Commonly, the Sequential API is used to train a model. However, due to the need for more than one input, the Functional API must be employed.

In [46]:
# Image Portion
img_input = Input((90, 120, 3))
x = Conv2D(16, 3, activation='relu', kernel_initializer='he_uniform')(img_input)
x = MaxPooling2D()(x)
x = Conv2D(32, 3, activation='relu', kernel_initializer='he_uniform')(x)
x = MaxPooling2D()(x)
x = Conv2D(64, 3, activation='relu', kernel_initializer='he_uniform')(x)
x = MaxPooling2D()(x)
x = Flatten()(x)
x = Dense(100, activation='relu', kernel_initializer='he_uniform')(x)
img_output = Dense(1, activation='softmax')(x)

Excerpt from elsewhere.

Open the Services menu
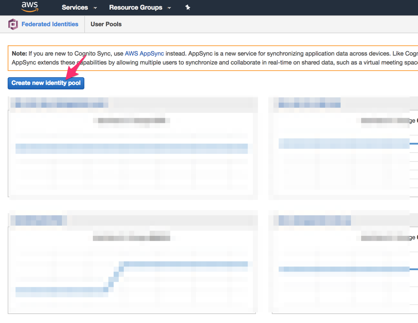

img_model = Model(inputs=img_input, outputs=img_output, name="img_model")

img_model.summary()
img_model.compile(optimizer='adam', loss=tf.keras.losses.SparseCategoricalCrossentropy(from_logits=True), metrics=['accuracy'])

Model: "img_model"
_________________________________________________________________
 Layer (type)                Output Shape              Param #   
 input_16 (InputLayer)       [(None, 90, 120, 3)]      0         
                                                                 
 conv2d_16 (Conv2D)          (None, 88, 118, 16)       448       
                                                                 
 max_pooling2d_16 (MaxPooli  (None, 44, 59, 16)        0         
 ng2D)                                                           
                                                                 
 conv2d_17 (Conv2D)          (None, 42, 57, 32)        4640      
                                                                 
 max_pooling2d_17 (MaxPooli  (None, 21, 28, 32)        0         
 ng2D)                                                           
                                                                 
 conv2d_18 (Conv2D)          (None, 19, 26, 64)        18

In [39]:
# Text Portion
text_input = Input((1,), dtype=tf.string)
y = Embedding(max_features, embedding_dim)(text_input)
y = Dropout(0.5)(y)
y = Dense(100, activation='relu', kernel_initializer='he_uniform')(y)
text_output = Dense(1, activation='softmax')(y)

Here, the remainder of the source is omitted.